Mağaraların tarih sahnesindeki kronolojisine ilişkin olarak da ilk bulgulara göre bilgi veren Erek, “Keçemağara’da yüzeysel temizliğin ardından bir sondaj çalışması yaptıktan sonra mağaralarının dolgusunun neleri içerdiğini anlamaya çalışacağız. Bu seneki çalışmamız bunu kapsayacak. Bu bölge, birden fazla mağara silsilesinden oluşuyor. Önümüzdeki yıllarda da daha verimli bir çalışma yaparsak geniş bir ekiple epey uzun sürede burada olacağız. Biz, 2012’deki yüzey araştırmasında bulduğumuz figürlerin hepsini inceledik. Bilimsel olarak daha önce bulunmuş örnekleri ile karşılaştırmalar yaptık. Anadolu’da, Yakın Doğuda, Kafkaslarda ve Zagros’ta. Buna benzer figürlerin bazılarının Üst Paleolitik Dönem’de de saydığımız coğrafyada olduğunu gördük. Bununla beraber, bu mağaraların ön taraflarındaki sekilerde dönemin çok belirleyici unsurları olan çakmak taşları ve çakmak taşlarından yapılmış bıçaklar, kesmeye, kazmaya ve avlanmaya yönelik olan aletleri bulduk. Hazırlanmış kütlelerden parçalar kopararak bu aletleri yapıyorlar. Bunların hepsinin sonucunda yaklaşık olarak milattan önce 20000 belki daha eski 25000 ile 29000 tarihine uzanan bir Üst Paleolitik ve Üst Yontma Çağı diye bileceğimiz bir dönemin varlığının işaretlerini gördük. Fakat taştan yontulmuş aletler Üst Paleolitik Dönem’den itibaren belli bir görsele sahip olurlar. Teknolojileri birbirinden farklıdır. Fakat sonuçları hemen hemen aynıdır. Erken Tunç Çağı’nın bölgedeki yerleşim yerlerinin olması da mağaraların o dönemde de tekrar kullanılmış olması ihtimalini arttırıyor” ifadelerini kullandı.

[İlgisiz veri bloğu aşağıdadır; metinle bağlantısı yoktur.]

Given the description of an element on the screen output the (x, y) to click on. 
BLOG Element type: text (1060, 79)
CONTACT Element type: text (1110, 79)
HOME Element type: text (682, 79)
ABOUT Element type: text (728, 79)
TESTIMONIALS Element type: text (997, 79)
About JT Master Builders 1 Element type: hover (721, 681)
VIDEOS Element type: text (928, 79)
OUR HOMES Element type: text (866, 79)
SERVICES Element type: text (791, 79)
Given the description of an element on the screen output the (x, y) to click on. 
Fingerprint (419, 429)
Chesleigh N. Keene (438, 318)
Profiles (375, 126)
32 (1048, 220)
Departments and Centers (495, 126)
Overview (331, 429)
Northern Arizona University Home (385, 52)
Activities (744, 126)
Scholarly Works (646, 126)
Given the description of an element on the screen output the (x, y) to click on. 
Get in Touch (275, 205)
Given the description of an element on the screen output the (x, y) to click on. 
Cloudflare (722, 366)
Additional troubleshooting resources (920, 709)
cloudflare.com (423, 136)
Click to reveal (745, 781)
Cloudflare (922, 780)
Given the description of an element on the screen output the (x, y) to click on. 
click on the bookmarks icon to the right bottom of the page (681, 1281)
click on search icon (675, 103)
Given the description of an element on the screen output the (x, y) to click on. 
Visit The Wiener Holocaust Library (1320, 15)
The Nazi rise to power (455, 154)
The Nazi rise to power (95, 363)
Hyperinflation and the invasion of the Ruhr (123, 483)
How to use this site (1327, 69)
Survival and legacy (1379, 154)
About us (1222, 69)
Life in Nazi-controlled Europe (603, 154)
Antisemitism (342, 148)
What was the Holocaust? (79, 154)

Aynı bölgede Erken Tunç Çağı’nı simgeleyen ‘Suriye Şişesi’ bulunduğunu anımsatan Gazi Üniversitesi Arkeoloji Bölümü Öğretim Üyesi Yrd. Doç. Cevdet Merih Erek, “Bölgede bir Erken Tunç Çağı höyüğü ve üzerinde sur duvarları ile çevrili bir kale yerleşimi var. Bölgede 2012’de yaptığımız araştırmalarda Erken Tunç Çağı’nın tarihlendirilmesini sağlayan ölüm hediyeleri olarak bilinen ‘Suriye Şişeleri’ elimize geçti. Zaten mezarların kalıntıları ile ilgili kaçak kazıları da saptamıştık. Oradan bulunmuş sağlam bir Suriye Şişesi’ni de müze müdürlüğüne teslim etmiştik. Bu mağaralara Üst Paleolitik Dönem’de yerleşilmiş de olabilir Erken Tunç Çağı’nda da tekrar tekrar yerleşim olabilir. Bu sebeple yapacağımız sondaj kazıları bu kronolojinin netleşmesini sağlayacak. Özellikle Üst Paleolitik Dönem’i sanat eserleri duvar sanatı diye bahsedilen mağara duvar resimlerinden örneklerin olması ve panel halinde bir sahnenin varlığı, bazı gravür tarzında insan motiflerinin olması Üst Paleolitik Dönemi daha çok çağrıştırıyor. Yapılan çalışmalardan toplayacağımız karbon örnekleri, yanmış kemikler bize Karbon 14, yani yaşlandırma yöntemi ile yaş tayinini de sağlayacak. Bütün bunların hepsini topladığımızda esas sonuçlar ve veriler ortaya çıkmaya başlayacak” diye konuştu.
Yerel yönetimlerin ve sivil otoritelerin bu tür araştırmalara daha çok destek vermesi gerektiğinin de altını çizen Erek, değerlendirmelerini, “Keçemeğara, doğal olarak geçit halindeki bir bölgeye kurulmuş. İnsanoğlu, bugüne kadar hep aynı davranışı göstermiştir. Tarih boyunca bakarsanız, insanların yerleştiği yerler daima yerleşim alanı olmuştur. İnsan, yaşanılmayacak hiçbir bölgeye yerleşmez. Mutlaka bir gerekçesi ve faydalanabileceği bir yaşam alanı olması gibi özelliği vardır. Bir dizi halinde bu istikametler tarih boyunca hep kullanılmış. Böyle bir coğrafya da inanlar neden yaşar diye soran olabilir. Ama bu böyle değil. Burasının mutlaka insan yaşamı için sunduğu bir avantaj vardır, su vardır, avlak hayvan vardır, tarım yapabilirsinizdir, mevsimsel özellikleri insan yaşamı için daha uygundur. Bundan sonra da burada insanlar yaşayacak. Bu izi takip ettiğinizde Sivas’a gidebilirsiniz, Malatya istikametine dönerseniz aynı şekilde orayı takip edebilirsiniz. Biz, hem yerel yönetimler, sivil otoriteler, iller ve ilçelerdeki sivil toplum örgütleri ile birlikte hareket ederek hiç olmazsa o kente tanıtılması ve insanların bilinçlendirilmesi, kent için getirisinin arttırılmaya çalışması gibi çalışmaların biraz daha arttırılmasını bekliyoruz. En azından yeni nesillere bunların daha iyi öğretilmesini sağlamak çok önemli bir şey. Hedef bu” cümleleri ile tamamladı.